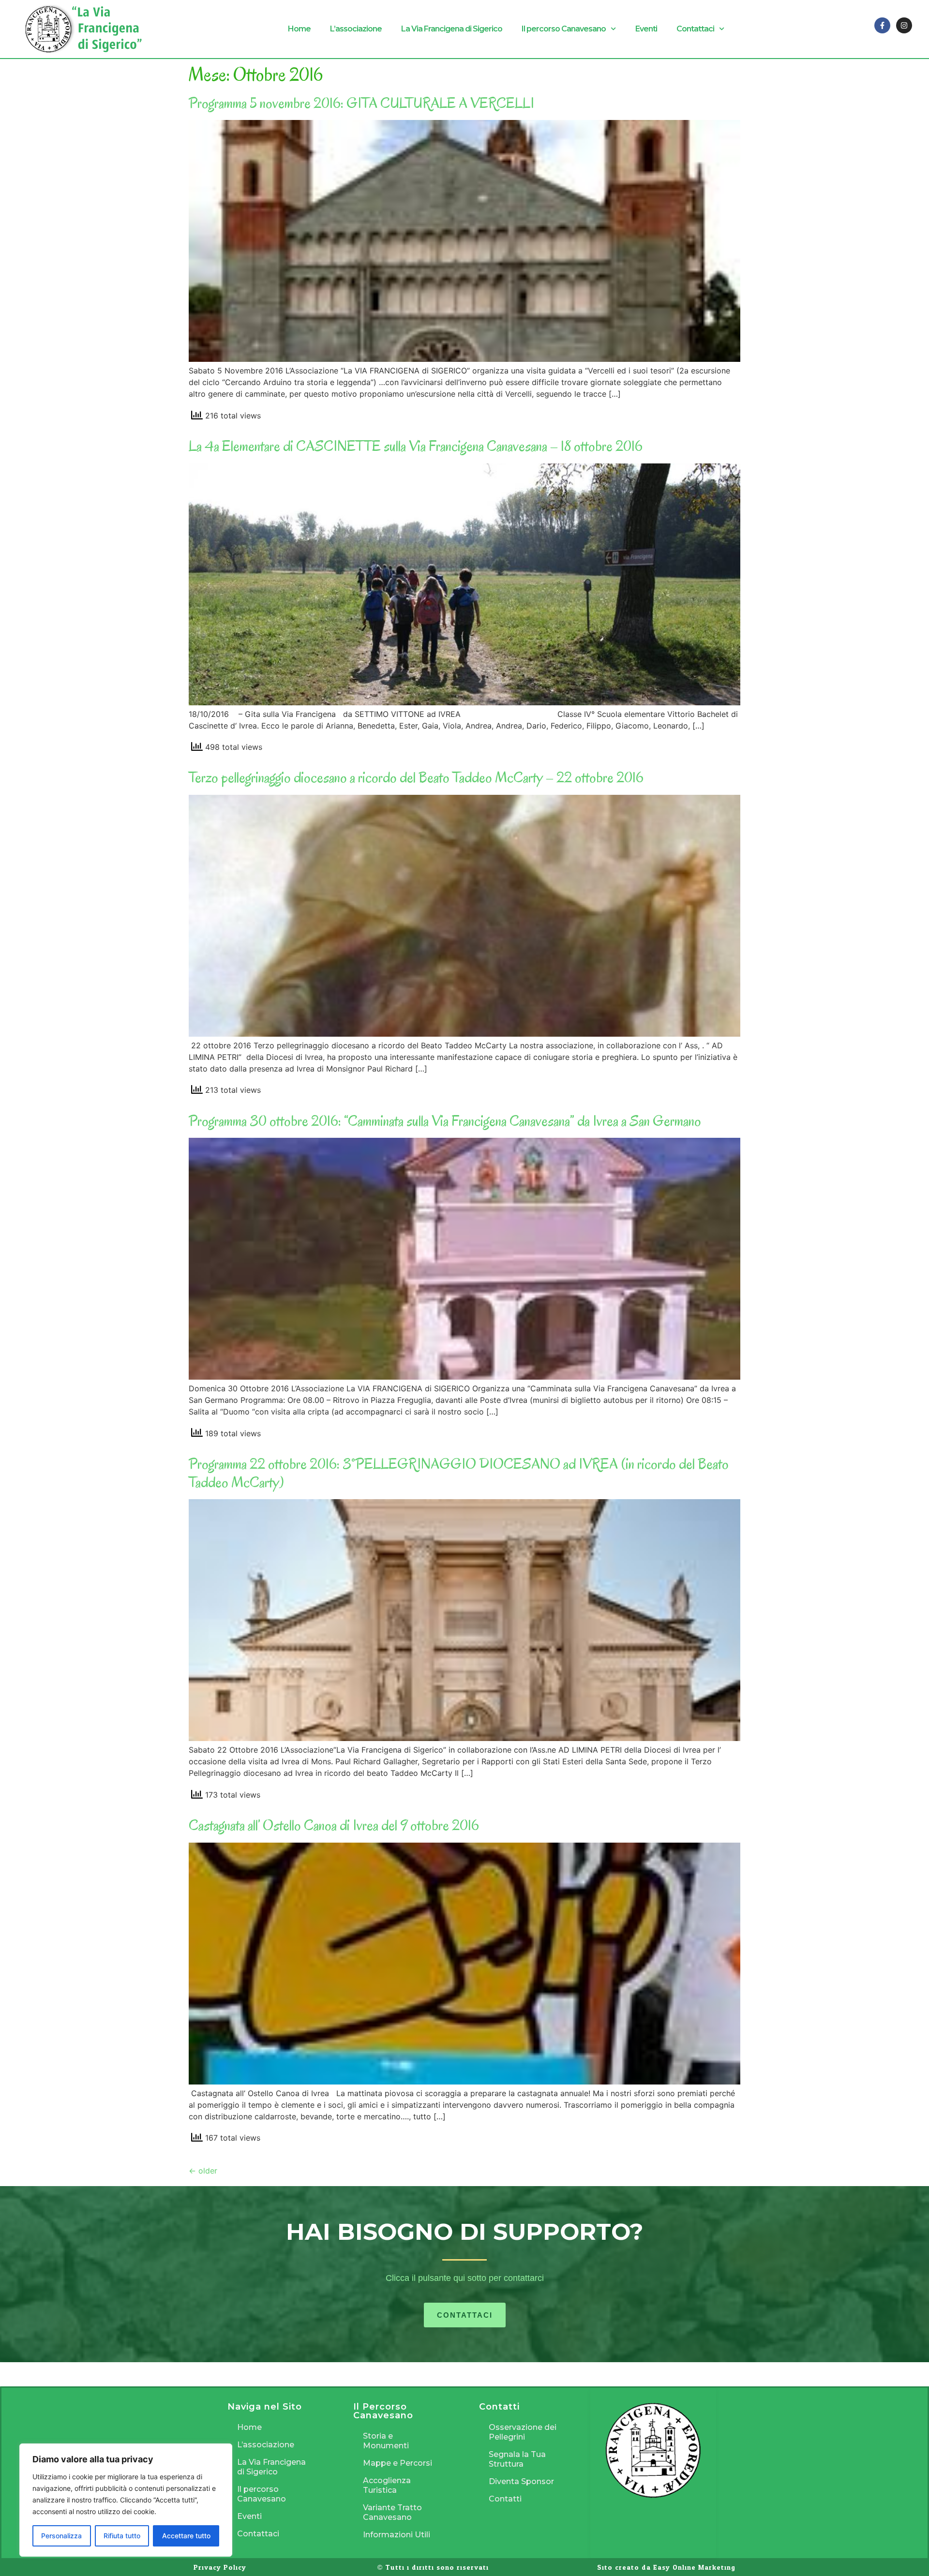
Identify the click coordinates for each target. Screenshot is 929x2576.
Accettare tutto (186, 2535)
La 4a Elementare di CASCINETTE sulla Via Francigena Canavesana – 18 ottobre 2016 (416, 446)
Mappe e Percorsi (397, 2463)
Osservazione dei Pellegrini (522, 2432)
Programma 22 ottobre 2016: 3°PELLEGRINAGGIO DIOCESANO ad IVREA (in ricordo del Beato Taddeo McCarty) (459, 1473)
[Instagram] (904, 25)
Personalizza (61, 2535)
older (203, 2170)
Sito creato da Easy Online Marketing (666, 2567)
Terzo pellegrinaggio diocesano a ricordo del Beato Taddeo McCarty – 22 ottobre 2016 (416, 777)
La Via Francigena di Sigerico (451, 28)
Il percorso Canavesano (564, 28)
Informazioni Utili (396, 2534)
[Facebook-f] (882, 25)
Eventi (646, 28)
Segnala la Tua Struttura (517, 2459)
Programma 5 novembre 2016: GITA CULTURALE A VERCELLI (361, 103)
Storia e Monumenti (386, 2440)
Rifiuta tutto (122, 2535)
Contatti (505, 2498)
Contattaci (695, 28)
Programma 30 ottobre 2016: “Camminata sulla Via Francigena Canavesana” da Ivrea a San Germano (445, 1121)
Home (299, 28)
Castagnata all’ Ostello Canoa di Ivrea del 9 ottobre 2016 (334, 1825)
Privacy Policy (220, 2567)
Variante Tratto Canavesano (392, 2512)
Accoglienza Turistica (387, 2485)
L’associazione (356, 28)
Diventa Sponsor (521, 2481)
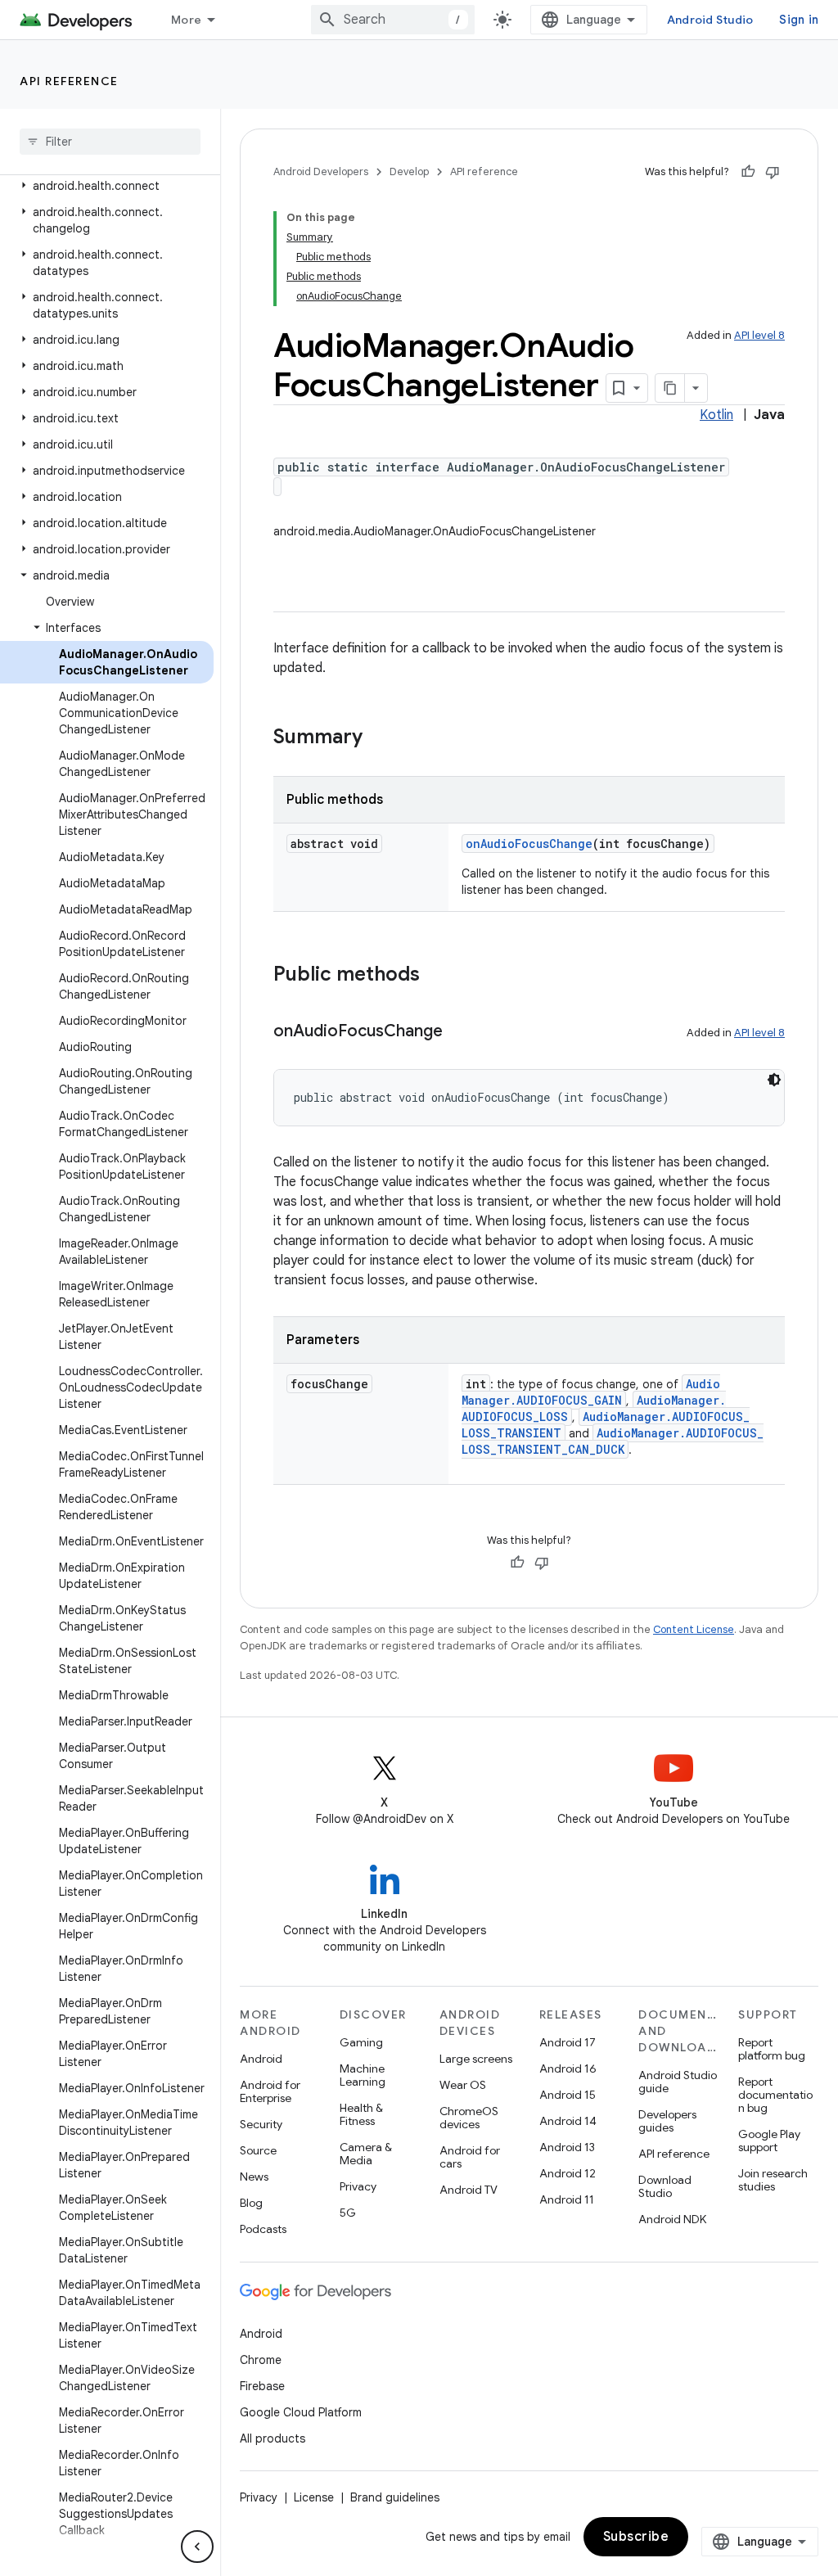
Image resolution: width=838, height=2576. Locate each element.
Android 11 (566, 2199)
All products (272, 2438)
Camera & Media (366, 2154)
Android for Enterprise (270, 2091)
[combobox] (393, 19)
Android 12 (567, 2173)
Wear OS (462, 2084)
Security (261, 2124)
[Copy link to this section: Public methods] (436, 976)
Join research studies (773, 2180)
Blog (251, 2202)
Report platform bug (771, 2049)
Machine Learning (362, 2075)
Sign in (798, 19)
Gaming (361, 2042)
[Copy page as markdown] (670, 388)
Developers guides (667, 2121)
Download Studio (665, 2186)
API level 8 (759, 335)
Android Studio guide (677, 2082)
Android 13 (567, 2147)
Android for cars (469, 2157)
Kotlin (716, 415)
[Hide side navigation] (197, 2546)
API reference (69, 81)
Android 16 (568, 2068)
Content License (693, 1629)
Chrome (261, 2360)
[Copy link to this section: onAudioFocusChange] (459, 1032)
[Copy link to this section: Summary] (379, 738)
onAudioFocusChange (529, 843)
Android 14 (568, 2121)
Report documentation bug (775, 2094)
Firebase (262, 2386)
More (186, 19)
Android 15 (567, 2094)
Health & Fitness (361, 2114)
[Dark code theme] (774, 1079)
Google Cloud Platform (301, 2412)
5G (348, 2212)
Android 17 (567, 2042)
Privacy (358, 2186)
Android (261, 2058)
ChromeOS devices (468, 2118)
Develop (409, 171)
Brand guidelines (394, 2497)
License (314, 2497)
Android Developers (320, 171)
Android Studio (710, 19)
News (254, 2176)
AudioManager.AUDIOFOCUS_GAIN (591, 1392)
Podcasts (263, 2229)
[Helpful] (748, 172)
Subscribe (636, 2537)
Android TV (468, 2189)
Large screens (475, 2058)
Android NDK (672, 2219)
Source (258, 2150)
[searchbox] (110, 142)
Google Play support (769, 2140)
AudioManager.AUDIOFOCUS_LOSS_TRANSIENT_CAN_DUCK (613, 1441)
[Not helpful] (772, 172)
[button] (107, 186)
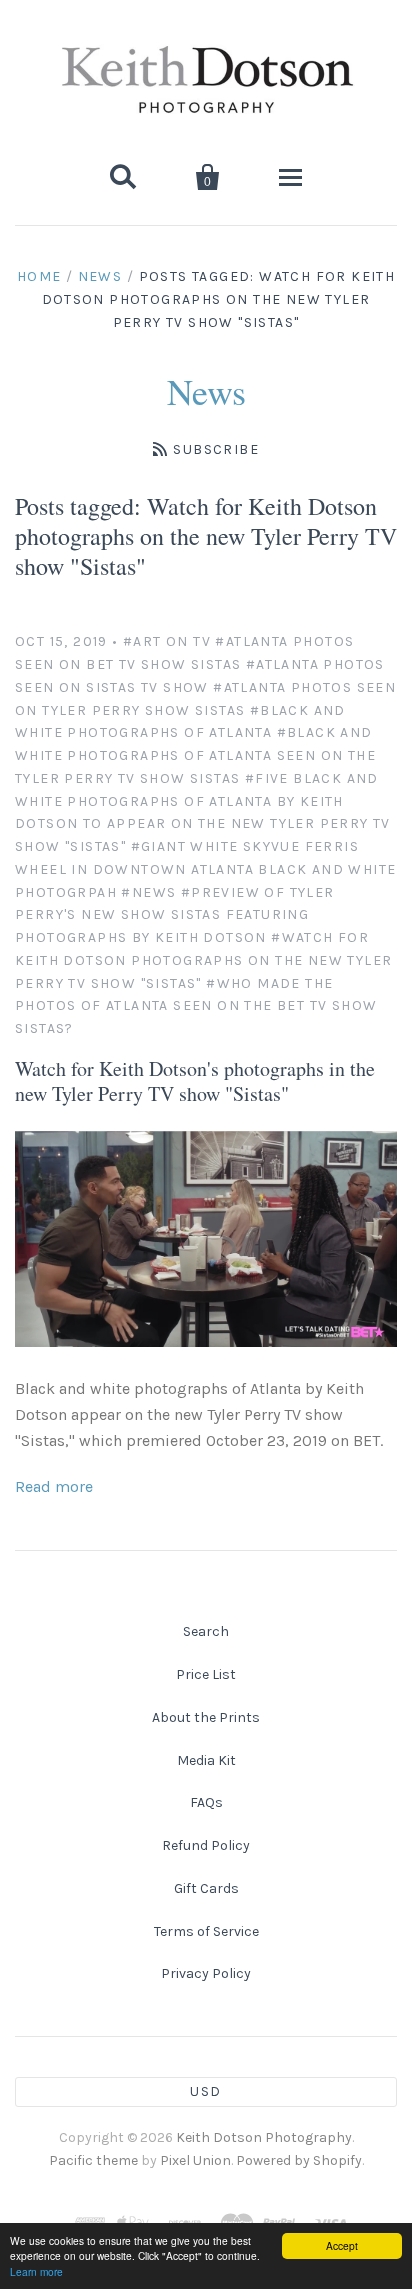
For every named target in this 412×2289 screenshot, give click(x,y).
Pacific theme (93, 2160)
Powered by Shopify (299, 2160)
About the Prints (206, 1717)
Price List (206, 1674)
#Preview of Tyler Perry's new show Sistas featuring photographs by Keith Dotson (175, 915)
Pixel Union (195, 2160)
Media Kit (206, 1760)
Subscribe (216, 449)
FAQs (206, 1802)
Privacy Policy (206, 1973)
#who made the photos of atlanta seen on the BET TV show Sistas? (196, 1006)
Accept (342, 2245)
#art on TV (167, 641)
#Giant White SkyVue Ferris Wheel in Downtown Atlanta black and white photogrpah (205, 869)
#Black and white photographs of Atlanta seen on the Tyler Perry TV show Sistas (195, 755)
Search (206, 1631)
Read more (54, 1486)
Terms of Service (206, 1931)
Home (39, 276)
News (100, 276)
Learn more (36, 2271)
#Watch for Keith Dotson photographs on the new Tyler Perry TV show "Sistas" (203, 960)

• **What to produce**:
Your answer should be every line above that contains the word "target".

• **Output**:
Identify the click coordinates for each target. Screenshot is 929x2576.
For every named target in this 412×2289 screenshot, give click(x,y).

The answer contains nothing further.